Bloomberg 50

Tim Bray, Amazon.com’s Defector

In May, Bray resigned from his job as a protest against the firing of workers and employee activists who’d criticized warehouse conditions as Covid-19 cases mounted, a move he estimates cost him $1 million in salary and unvested shares.

Bray

Photographer: Alana Peterson/The New York Times/Redux

Bray was the highest-profile person to speak up during a wave of activism at the tech giant. In March, Amazon fired two warehouse workers in what they said was retaliation for speaking up about safety conditions. Two more warehouse workers were fired in April, along with two activists at headquarters who’d already been campaigning to get Amazon to address its impact on climate change and were now highlighting the workers’ plight. (Amazon said that it changed more than 150 procedures in its facilities to accommodate social distancing and that dismissed workers violated policy or endangered colleagues.)

On May 1, Bray quit, and the explanatory blog post he published made international headlines.

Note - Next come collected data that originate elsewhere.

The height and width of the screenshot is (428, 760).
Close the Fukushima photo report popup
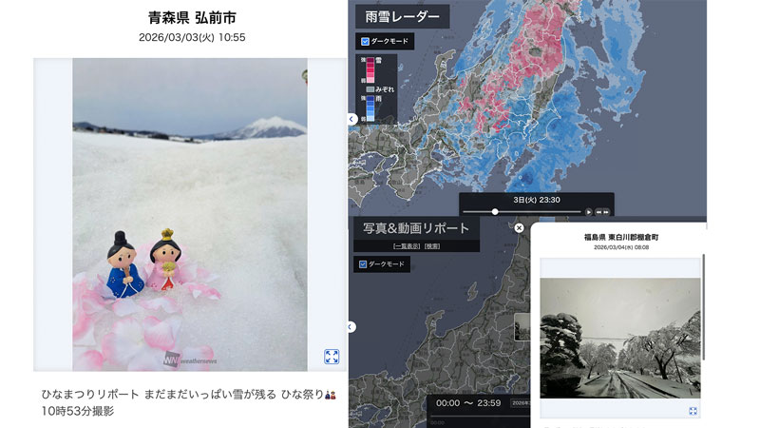click(519, 227)
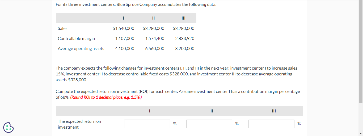The image size is (363, 136).
Task: Click the 2,833,920 controllable margin value
Action: [x=185, y=38]
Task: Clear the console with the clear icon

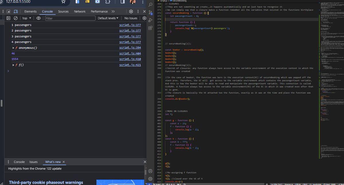Action: pyautogui.click(x=15, y=18)

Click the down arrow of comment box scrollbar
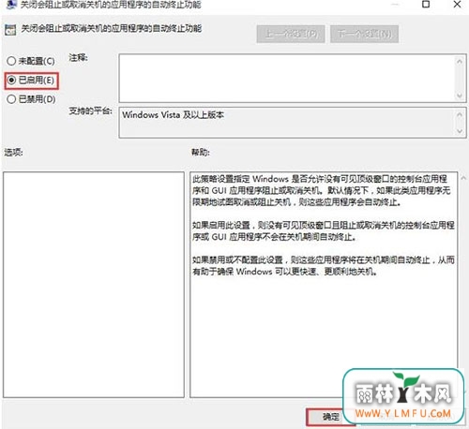460,96
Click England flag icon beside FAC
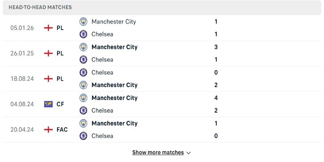This screenshot has width=324, height=162. (x=49, y=130)
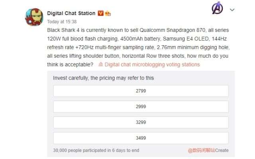The image size is (255, 159).
Task: Click the 'Create' text in poll footer
Action: pyautogui.click(x=222, y=151)
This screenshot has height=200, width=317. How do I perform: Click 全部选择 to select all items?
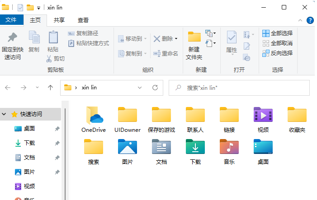click(277, 33)
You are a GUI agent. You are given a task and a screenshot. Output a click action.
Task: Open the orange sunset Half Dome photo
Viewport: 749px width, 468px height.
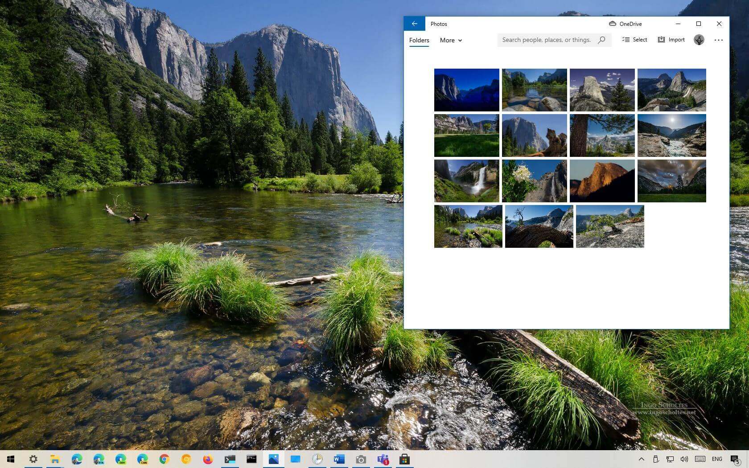pos(602,181)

His decision was unprecedented: People close to Amazon’s brain trust typically haven’t been publicly receptive to addressing worker unrest, and the company ramped up a public-relations campaign to stress that its warehouses are safe. In the post, Bray, who’s now advising startups and podcasting, talked about curtailing Amazon’s influence: A “combination of antitrust and living-wage and worker-empowerment legislation, rigorously enforced, offers a clear path forward.”